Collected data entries
# # # # #
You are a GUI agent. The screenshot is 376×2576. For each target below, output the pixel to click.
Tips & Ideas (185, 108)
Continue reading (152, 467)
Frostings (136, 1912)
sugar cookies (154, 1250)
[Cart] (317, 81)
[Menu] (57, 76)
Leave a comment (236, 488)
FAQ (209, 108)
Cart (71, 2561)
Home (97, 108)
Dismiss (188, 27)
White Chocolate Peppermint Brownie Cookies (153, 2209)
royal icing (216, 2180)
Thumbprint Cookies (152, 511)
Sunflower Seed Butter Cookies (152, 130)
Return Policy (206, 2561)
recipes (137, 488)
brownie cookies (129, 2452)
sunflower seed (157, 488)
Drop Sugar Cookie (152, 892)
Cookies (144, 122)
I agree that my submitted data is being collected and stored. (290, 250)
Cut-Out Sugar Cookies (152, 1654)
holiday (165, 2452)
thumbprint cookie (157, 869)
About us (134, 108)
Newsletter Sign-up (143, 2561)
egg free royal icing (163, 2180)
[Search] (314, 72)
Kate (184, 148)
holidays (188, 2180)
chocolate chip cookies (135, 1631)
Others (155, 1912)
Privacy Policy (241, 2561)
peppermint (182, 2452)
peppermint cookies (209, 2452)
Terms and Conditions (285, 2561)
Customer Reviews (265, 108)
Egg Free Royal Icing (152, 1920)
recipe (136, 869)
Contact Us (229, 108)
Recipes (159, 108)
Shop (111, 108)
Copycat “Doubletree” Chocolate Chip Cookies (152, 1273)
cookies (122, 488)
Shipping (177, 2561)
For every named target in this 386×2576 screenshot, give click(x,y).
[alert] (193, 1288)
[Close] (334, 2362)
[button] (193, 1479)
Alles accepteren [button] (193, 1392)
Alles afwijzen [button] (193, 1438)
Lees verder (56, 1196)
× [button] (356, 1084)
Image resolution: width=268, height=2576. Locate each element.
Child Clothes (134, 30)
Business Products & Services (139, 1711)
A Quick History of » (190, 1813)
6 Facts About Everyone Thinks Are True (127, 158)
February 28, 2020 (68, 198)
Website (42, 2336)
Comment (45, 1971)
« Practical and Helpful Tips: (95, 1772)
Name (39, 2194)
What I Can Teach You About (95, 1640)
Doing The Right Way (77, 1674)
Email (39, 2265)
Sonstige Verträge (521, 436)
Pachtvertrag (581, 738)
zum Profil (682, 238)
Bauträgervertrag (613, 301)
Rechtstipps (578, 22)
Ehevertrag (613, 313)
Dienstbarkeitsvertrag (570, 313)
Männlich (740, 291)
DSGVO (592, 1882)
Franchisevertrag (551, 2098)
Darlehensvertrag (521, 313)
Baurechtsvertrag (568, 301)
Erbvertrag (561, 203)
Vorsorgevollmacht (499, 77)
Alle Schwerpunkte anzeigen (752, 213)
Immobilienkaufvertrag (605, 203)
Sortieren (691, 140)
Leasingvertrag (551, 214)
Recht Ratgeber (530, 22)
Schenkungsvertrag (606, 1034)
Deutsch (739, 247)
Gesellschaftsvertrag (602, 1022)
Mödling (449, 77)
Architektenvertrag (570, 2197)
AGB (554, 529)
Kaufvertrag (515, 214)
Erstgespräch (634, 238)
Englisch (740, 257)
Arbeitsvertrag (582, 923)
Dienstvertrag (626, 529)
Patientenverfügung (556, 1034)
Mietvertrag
# # # # #
Work item
Starting at the line with "[button] (356, 1084)", copy every line down to the last one above, exactly as written and with nothing else.

Response to the task
× [button] (356, 1084)
Image resolution: width=268, height=2576. Locate each element.
Child Clothes (134, 30)
Business Products & Services (139, 1711)
A Quick History of » (190, 1813)
6 Facts About Everyone Thinks Are True (127, 158)
February 28, 2020 (68, 198)
Website (42, 2336)
Comment (45, 1971)
« Practical and Helpful Tips: (95, 1772)
Name (39, 2194)
What I Can Teach You About (95, 1640)
Doing The Right Way (77, 1674)
Email (39, 2265)
Sonstige Verträge (521, 436)
Pachtvertrag (581, 738)
zum Profil (682, 238)
Bauträgervertrag (613, 301)
Rechtstipps (578, 22)
Ehevertrag (613, 313)
Dienstbarkeitsvertrag (570, 313)
Männlich (740, 291)
DSGVO (592, 1882)
Franchisevertrag (551, 2098)
Darlehensvertrag (521, 313)
Baurechtsvertrag (568, 301)
Erbvertrag (561, 203)
Vorsorgevollmacht (499, 77)
Alle Schwerpunkte anzeigen (752, 213)
Immobilienkaufvertrag (605, 203)
Sortieren (691, 140)
Leasingvertrag (551, 214)
Recht Ratgeber (530, 22)
Schenkungsvertrag (606, 1034)
Deutsch (739, 247)
Gesellschaftsvertrag (602, 1022)
Mödling (449, 77)
Architektenvertrag (570, 2197)
AGB (554, 529)
Kaufvertrag (515, 214)
Erstgespräch (634, 238)
Englisch (740, 257)
Arbeitsvertrag (582, 923)
Dienstvertrag (626, 529)
Patientenverfügung (556, 1034)
Mietvertrag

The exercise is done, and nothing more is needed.